Source excerpt>
On that day, and on many late Winter and Spring days we continued to drive out to the national forest and saw more sheep, buffalo, deer, antelope and elk.
It was a place filled with natural wonder and I was in wonderment...............
While at the rental cottage LC and I found a small house to rent only a few miles from Cody.
It was very small and fairly cheap.
A clean and unadorned lunch-box sized home that was basic housing in the most real sense of the word.
Most importantly BLM (Bureau of Land Management) land was right outside the front door.
Endless acres of public lands to walk and bike and explore.
Room to breathe.
The old woman who lived next door received free rent in exchange for caring for the handful of horses that belonged to the owner of both properties.
The woman owned one horse named Dixie (the adult in this picture).
Even though there was still snow falling irregularly in April this baby boy was born to Dixie on a warm and sunny afternoon.
I had seen other animals delivered before but never a horse and I watched intently as Dixie gave birth to this little guy with the long legs.
In this picture Petey is about one hour old, and over the course of months LC and I watched him begin to grow and fill out and become the high kicking and spunky little boy that he was................
The East Gate of Yellowstone National Park was supposed to open early in May but was delayed first because of unusually high levels of snow in the passes and then because of the threat of avalanches and mudslides in those same passes.
On one more drive through Shoshone National Forest we eventually found our way (again) to the East Gate in mid May and were disappointed to find that the gates were still closed.
On the way back to Cody LC and I on the spur of the moment, pulled off the highway when we saw a sign for something called Wayfarers Chapel.
We had both expected to find a small rustic church in the mountains but delightfully found a beautiful outdoor chapel instead.
Not long after we arrived at the chapel I looked up and saw this elk.
About forty feet from me she was alone, was not injured, and although curious and watchful of us she did not seem to be alarmed.
LC and Jamie were behind me.
I did not turn to look at them because I was afraid to take my eyes off the elk.

Task requirements>
Pick up the account of life near Cody where it stops above, and carry it on past the last sentence.

Available data>
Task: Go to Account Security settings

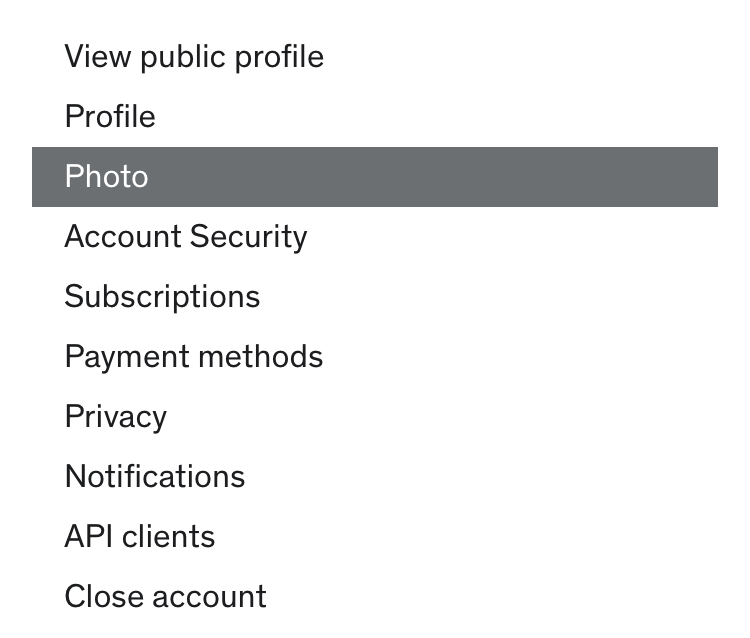Action: point(186,237)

Answer>
Very very slowly I lifted my camera and snapped a picture of her, took a step towards her, snapped another picture, all the while certain that she would run away into the woods and disappear at any moment.
But she didn't.
I was stunned and so very pleased, and kept slowly walking towards her one step at a time.
When I was closer to her than I thought I would ever be able to get she turned and trotted off towards the woods.
Standing in place I continued to follow her with my camera, taking as many pictures as my camera could handle.
When the elk began to move away from us I again assumed that this very sweet and very beautiful large elk would simply disappear into the woods.
Instead, as she reached a section of the trees she stopped and turned to look at me again.
As I watched her I realized something that was really interesting.
Her head was hidden in the trees but her body was still completely exposed and out in the open, and every once in a while she would pull her head up out of the trees to look at me.
As she did that I realized that this elk really thought that she was invisible to me.
Since she could not see me she thought that I could not see her either.
A few minutes of this and she finally headed back into the woods for good.
I turned finally to look at LC and we both laughed.
Both of us completely delighted at our hugely unexpected and wonderful encounter with a wild animal............
In mid June LC, James and I headed up to first the small ski resort town of Red Lodge Montana, and then continued beyond Red Lodge curious and eager to visit the so-famous Beartooth Highway.
We knew that the high levels of snow throughout the entire region had put all park and mountain highway openings behind schedule and so we also knew that even in mid June there would still be snow up in the mountains we would be traveling.
But neither one of us were prepared for what we saw during that trip on the Beartooth.
Snow skiers, snow parasailers, snow mobilers and tobogganers.
A barren landscape completely and absolutely covered in snow.
A recently plowed highway with 25 foot snow banks immediately on both sides of the winding, switchback filled paved road.
Neither one of us could believe that we were seeing snowbanks so high that they towered over the vehicles in mid June.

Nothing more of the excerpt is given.